Wednesday, March 23, 2016


Bali Introduction: Geography

Bali is a small volcanic island covering around 5000 square kilometers, south of the equator. Central Bali is dominated by large volcanic peaks of the island, from which the earth regularly descends all the way to sea level on the north coast and east; Bali's southern peninsula is largely flat. There are four great volcanoes of Bali, being the highest Mt Agung at 3124m. Bali is a small island, has little room to create rivers of any significant size. On the contrary, it is full of small streams that are routed to the complex irrigation system that feeds the Balinese rice fields. However, some of the major rivers that flow, namely the Sungai Pakrisan ( "Kris River"), the Sungai Petanu ( "Cursed River") and the Ayung, the longest river in Bali.

Bali Introduction: History

It several years ago, Bali was divided into eight Hindu kingdoms. These small kingdoms were powerful but prone to fight each other, which weakened their resistance to foreign invasion.

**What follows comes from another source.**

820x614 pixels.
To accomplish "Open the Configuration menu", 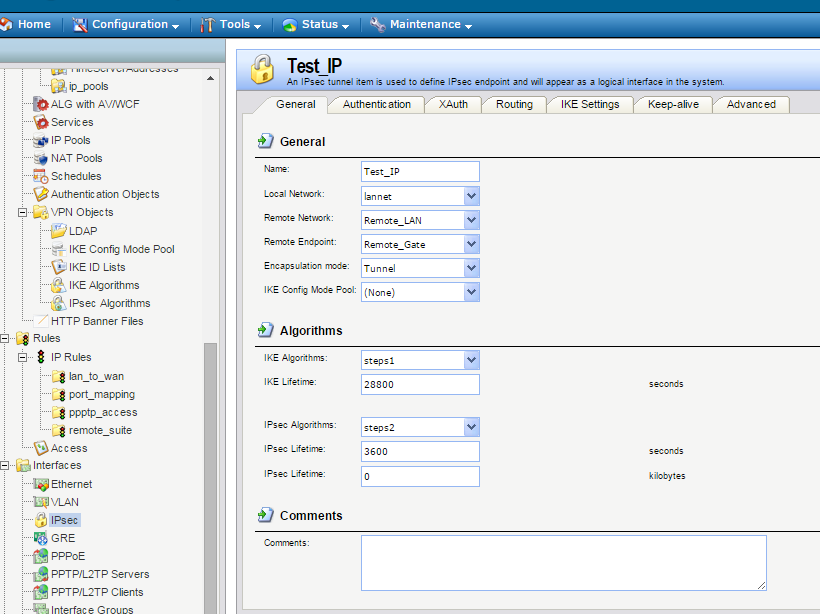I will tap(128, 24).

In the sixth century, the Javanese kings conquered parts of Bali that often princes continued to rule as puppets with Javanese sovereignty pulling his strings. Despite the power he continued to jump between different kingdoms of Bali and Java. As links with improved Java, Javanese script, sculpture and temples began to appear on the island. The kingdom of Majapahit Java conquered Bali in the thirteenth century by winning the semi-demon king Bali at the moment, "Dalem Bedulu 'and try to eradicate the princes of Bali" vile "and" barbaric "customs. Ironically, the supreme ruler of Majapahit gave a Balinese position of "King of Bali", a position that has won little respect most Balinese who continued to refuse to recognize the sovereignty Javanese. The presence Majapahit in Bali turned out to be short and turbulent and over the following centuries, much of the culture and traditions that we see in Bali's unique Hindu Bali today were created. With the Dutch royalty forward to establishing relationships, gifts to Bali Dutch ships bearing kings were sent. However, from a business perspective, Bali had little to offer the possibility of developing international relations was restricted in the first place. Originally, its main export was slaves, but as the trafficking of slaves World was reduced, the Balinese kings turned to other products such as coconut oil, which makes it able Bali to enter the world trade market.

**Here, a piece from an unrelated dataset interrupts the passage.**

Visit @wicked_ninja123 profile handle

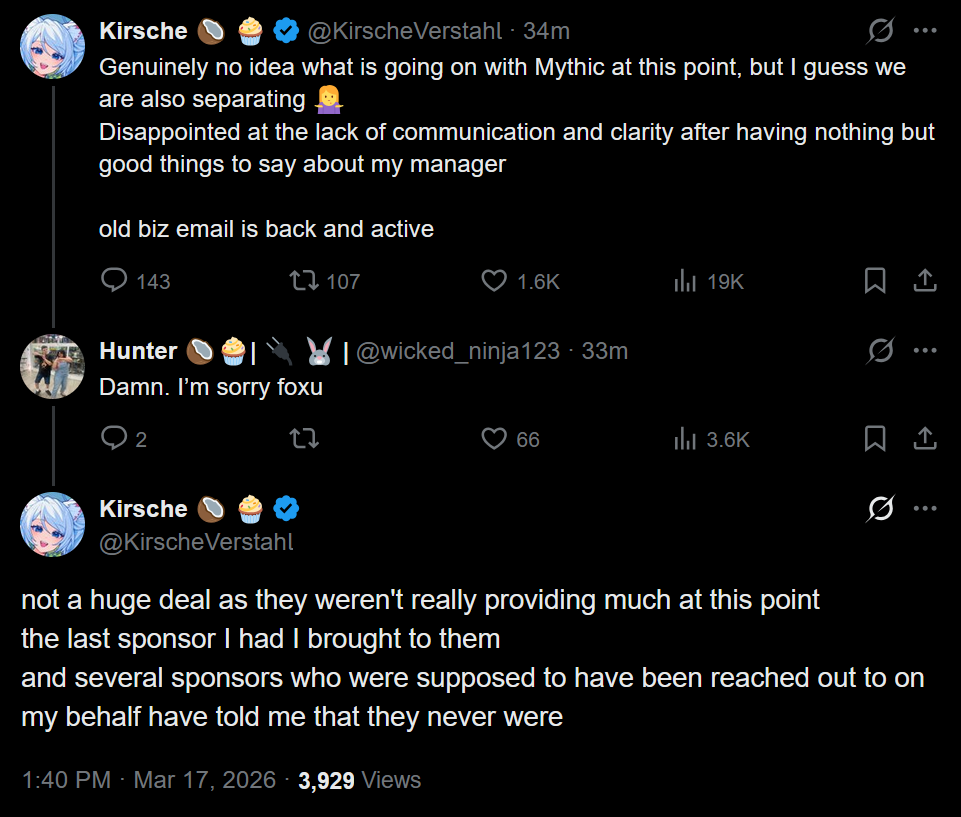[457, 351]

Dutch interests in the Indonesian islands have changed in the seventeenth century merchant ships gave way to warships. The Dutchman had overcome many Javanese kingdoms through ancient principles of divide and rule and the same approach was taken in Bali. As the Balinese have continued to resist, the Dutch have become increasingly aggressive. Surprisingly, as the Dutch secured control, they protected the island against external influences and encouraged them to keep much of their culture and traditions. The Japanese presence in Bali was short and left without a trace, as they lost the war. The Dutch tried to return to the islands of Indonesia, but their desperate attempts to regain power in the colony were condemned worldwide. With the rest of the archipelago of the Dutch East Indies, Bali was awarded to a new independent Indonesian government that emerged in 1949. Bali had finally lost his freedom and fell to his target economic and political dependence on neighboring Java.

Bali Introduction: Population

Bali is full, with a population of over three million people. With the controversial transmigration program, Balinese communities developed in the outer regions of Indonesia, such as Sumatra and Sulawesi to relieve natural resources already strained islands.